TASK STATEMENT =>
Can you give back every one of the records below word for word, with nothing added or left out?
--- STORED RECORDS ---
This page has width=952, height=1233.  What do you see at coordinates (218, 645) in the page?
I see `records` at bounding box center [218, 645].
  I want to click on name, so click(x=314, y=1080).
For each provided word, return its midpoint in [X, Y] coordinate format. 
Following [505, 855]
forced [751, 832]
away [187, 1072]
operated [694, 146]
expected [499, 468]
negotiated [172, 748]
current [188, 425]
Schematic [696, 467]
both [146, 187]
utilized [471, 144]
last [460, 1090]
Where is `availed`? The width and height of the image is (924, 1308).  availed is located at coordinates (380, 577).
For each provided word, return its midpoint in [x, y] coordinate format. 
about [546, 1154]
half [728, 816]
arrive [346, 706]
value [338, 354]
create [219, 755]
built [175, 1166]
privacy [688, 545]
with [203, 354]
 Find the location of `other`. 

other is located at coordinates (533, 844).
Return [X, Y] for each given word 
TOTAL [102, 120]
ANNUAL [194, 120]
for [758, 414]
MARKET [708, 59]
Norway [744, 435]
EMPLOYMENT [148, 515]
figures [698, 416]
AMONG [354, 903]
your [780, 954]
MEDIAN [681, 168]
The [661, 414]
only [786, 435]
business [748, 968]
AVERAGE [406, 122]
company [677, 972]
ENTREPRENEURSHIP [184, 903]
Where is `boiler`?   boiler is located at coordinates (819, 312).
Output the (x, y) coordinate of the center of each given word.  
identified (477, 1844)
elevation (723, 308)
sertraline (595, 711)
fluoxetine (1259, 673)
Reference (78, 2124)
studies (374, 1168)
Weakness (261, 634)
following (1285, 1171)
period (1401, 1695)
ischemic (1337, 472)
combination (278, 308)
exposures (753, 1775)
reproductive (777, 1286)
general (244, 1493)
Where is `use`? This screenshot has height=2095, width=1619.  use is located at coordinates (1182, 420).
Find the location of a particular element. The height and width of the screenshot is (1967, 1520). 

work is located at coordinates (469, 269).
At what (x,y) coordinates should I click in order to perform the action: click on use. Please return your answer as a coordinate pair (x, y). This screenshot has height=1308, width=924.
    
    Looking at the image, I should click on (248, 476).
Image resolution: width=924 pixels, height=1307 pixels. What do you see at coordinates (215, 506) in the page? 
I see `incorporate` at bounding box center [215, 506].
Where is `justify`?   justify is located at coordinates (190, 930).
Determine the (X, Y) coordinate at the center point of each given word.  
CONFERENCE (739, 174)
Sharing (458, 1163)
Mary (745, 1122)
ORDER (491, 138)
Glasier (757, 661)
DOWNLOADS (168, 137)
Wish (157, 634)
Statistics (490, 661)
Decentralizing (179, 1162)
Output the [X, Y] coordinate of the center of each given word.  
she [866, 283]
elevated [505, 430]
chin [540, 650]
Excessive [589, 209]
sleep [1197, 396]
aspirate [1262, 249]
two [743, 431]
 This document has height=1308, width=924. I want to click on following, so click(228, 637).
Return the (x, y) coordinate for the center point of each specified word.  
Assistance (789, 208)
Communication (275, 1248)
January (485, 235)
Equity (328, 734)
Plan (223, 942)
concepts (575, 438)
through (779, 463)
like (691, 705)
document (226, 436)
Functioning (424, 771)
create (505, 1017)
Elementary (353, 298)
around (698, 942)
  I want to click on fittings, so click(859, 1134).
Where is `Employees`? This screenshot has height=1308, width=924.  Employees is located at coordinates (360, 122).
---
CORRECT ANSWER =>
This page has width=952, height=1233.  What do you see at coordinates (218, 645) in the page?
I see `records` at bounding box center [218, 645].
  I want to click on name, so click(x=314, y=1080).
For each provided word, return its midpoint in [X, Y] coordinate format. 
Following [505, 855]
forced [751, 832]
away [187, 1072]
operated [694, 146]
expected [499, 468]
negotiated [172, 748]
current [188, 425]
Schematic [696, 467]
both [146, 187]
utilized [471, 144]
last [460, 1090]
Where is `availed`? The width and height of the image is (924, 1308).  availed is located at coordinates (380, 577).
For each provided word, return its midpoint in [x, y] coordinate format. 
about [546, 1154]
half [728, 816]
arrive [346, 706]
value [338, 354]
create [219, 755]
built [175, 1166]
privacy [688, 545]
with [203, 354]
 Find the location of `other`. 

other is located at coordinates (533, 844).
Return [X, Y] for each given word 
TOTAL [102, 120]
ANNUAL [194, 120]
for [758, 414]
MARKET [708, 59]
Norway [744, 435]
EMPLOYMENT [148, 515]
figures [698, 416]
AMONG [354, 903]
your [780, 954]
MEDIAN [681, 168]
The [661, 414]
only [786, 435]
business [748, 968]
AVERAGE [406, 122]
company [677, 972]
ENTREPRENEURSHIP [184, 903]
Where is `boiler`?   boiler is located at coordinates (819, 312).
Output the (x, y) coordinate of the center of each given word.  
identified (477, 1844)
elevation (723, 308)
sertraline (595, 711)
fluoxetine (1259, 673)
Reference (78, 2124)
studies (374, 1168)
Weakness (261, 634)
following (1285, 1171)
period (1401, 1695)
ischemic (1337, 472)
combination (278, 308)
exposures (753, 1775)
reproductive (777, 1286)
general (244, 1493)
Where is `use`? This screenshot has height=2095, width=1619.  use is located at coordinates (1182, 420).
Find the location of a particular element. The height and width of the screenshot is (1967, 1520). 

work is located at coordinates (469, 269).
At what (x,y) coordinates should I click in order to perform the action: click on use. Please return your answer as a coordinate pair (x, y). This screenshot has height=1308, width=924.
    
    Looking at the image, I should click on (248, 476).
Image resolution: width=924 pixels, height=1307 pixels. What do you see at coordinates (215, 506) in the page? 
I see `incorporate` at bounding box center [215, 506].
Where is `justify`?   justify is located at coordinates (190, 930).
Determine the (X, Y) coordinate at the center point of each given word.  
CONFERENCE (739, 174)
Sharing (458, 1163)
Mary (745, 1122)
ORDER (491, 138)
Glasier (757, 661)
DOWNLOADS (168, 137)
Wish (157, 634)
Statistics (490, 661)
Decentralizing (179, 1162)
Output the [X, Y] coordinate of the center of each given word.  
she [866, 283]
elevated [505, 430]
chin [540, 650]
Excessive [589, 209]
sleep [1197, 396]
aspirate [1262, 249]
two [743, 431]
 This document has height=1308, width=924. I want to click on following, so click(228, 637).
Return the (x, y) coordinate for the center point of each specified word.  
Assistance (789, 208)
Communication (275, 1248)
January (485, 235)
Equity (328, 734)
Plan (223, 942)
concepts (575, 438)
through (779, 463)
like (691, 705)
document (226, 436)
Functioning (424, 771)
create (505, 1017)
Elementary (353, 298)
around (698, 942)
  I want to click on fittings, so click(859, 1134).
Where is `Employees`? This screenshot has height=1308, width=924.  Employees is located at coordinates (360, 122).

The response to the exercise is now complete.